In the year 2741, the Northern Star Alliance continues its fight for freedom against the treacherous Terran Empire

*Ground Control II: Operation Exodus
*Massive Entertainment/Vivendi
*Windows 98, XP, ME
*MSRP: $49.99

Review by Mark H. Walker

O nce again, the galaxy is going at it. You'd hope that after thousands of years, we'd learn to stop fighting. But, thankfully for gamers, such is not the case. The combatants du jour are the Northern Star Alliance and the Imperial Terran Army (with a guest appearance by the morph-capable Viron aliens), and the canvas on which they paint their destruction is Massive Entertainment's sequel to 2000's Ground Control, Ground Control II: Operation Exodus.

Our Pick: A

A real-time strategy game by description, the Ground Control II franchise is a bit different. Not different like your strange uncle, who wears his underwear outside his jeans, but good different, like Butterfinger milkshakes.

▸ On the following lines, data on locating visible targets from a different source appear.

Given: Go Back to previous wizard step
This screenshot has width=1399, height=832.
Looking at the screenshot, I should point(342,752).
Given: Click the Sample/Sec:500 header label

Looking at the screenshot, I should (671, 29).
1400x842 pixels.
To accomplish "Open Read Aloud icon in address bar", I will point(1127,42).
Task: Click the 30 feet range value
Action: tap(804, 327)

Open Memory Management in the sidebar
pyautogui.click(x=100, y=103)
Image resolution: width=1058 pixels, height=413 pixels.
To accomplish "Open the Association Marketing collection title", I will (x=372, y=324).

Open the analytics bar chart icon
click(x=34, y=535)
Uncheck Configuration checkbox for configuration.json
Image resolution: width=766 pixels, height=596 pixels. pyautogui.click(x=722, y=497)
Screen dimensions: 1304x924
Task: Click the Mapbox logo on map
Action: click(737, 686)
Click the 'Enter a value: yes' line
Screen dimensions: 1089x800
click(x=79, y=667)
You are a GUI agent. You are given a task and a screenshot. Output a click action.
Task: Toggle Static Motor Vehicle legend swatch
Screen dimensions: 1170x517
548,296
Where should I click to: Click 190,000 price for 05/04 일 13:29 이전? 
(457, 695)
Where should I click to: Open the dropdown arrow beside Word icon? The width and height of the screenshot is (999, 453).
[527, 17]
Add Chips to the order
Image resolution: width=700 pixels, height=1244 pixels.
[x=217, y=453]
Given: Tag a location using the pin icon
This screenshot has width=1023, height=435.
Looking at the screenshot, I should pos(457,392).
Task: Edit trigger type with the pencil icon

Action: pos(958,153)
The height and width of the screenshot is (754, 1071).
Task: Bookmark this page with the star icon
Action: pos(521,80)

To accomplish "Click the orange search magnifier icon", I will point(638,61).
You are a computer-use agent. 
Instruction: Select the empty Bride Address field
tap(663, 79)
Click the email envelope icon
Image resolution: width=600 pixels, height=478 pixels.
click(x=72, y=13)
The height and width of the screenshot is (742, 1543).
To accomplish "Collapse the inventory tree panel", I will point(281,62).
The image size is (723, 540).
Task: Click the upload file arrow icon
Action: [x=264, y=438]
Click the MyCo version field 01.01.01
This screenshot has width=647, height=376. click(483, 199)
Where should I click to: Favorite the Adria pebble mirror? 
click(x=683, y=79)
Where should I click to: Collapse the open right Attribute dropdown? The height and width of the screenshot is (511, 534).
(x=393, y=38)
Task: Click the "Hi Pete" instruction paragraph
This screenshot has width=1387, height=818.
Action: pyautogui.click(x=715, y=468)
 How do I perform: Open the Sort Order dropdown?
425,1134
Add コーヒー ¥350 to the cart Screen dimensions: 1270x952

For starters, there is no resource management. And that's a good thing; if we never have another peasant/goblin/worker/whatever chop, mine or hunt for a piece of wood, gold or deer, it will be too soon for us. In GC2, you concentrate on tactics, not economics, as you fight your way through two 12-mission campaigns. Gamers control a select number of units, and although reinforcements may be purchased and landed via dropship, the emphasis is on the intelligent use of your infantry, tanks, artillery and support.

The game uses a 3-D engine that allows gamers to view the battlefield from multiple angles and levels of magnification as their charges engage the enemy. The units are the usual conglomeration of tanks, hovercraft, infantry, snipers, rocket-armed infantry, etc. The Virons, however, have the unique ability to combine two units into a new combatant.

There's a robust multiplayer feature included in the game. Not only may gamers jump into the middle of a multiplayer melee, but they may help each other play through the campaigns in cooperative mode.

A breath of even fresher air

The original Ground Control was a breath of fresh air in the stagnant real-time genre. It rewarded clever tactics and shunned the production model used by many of its predecessors. Operation Exodus sticks with the same formula and also throws what is one of the most beautiful strategy games ever made onto gamers' monitors.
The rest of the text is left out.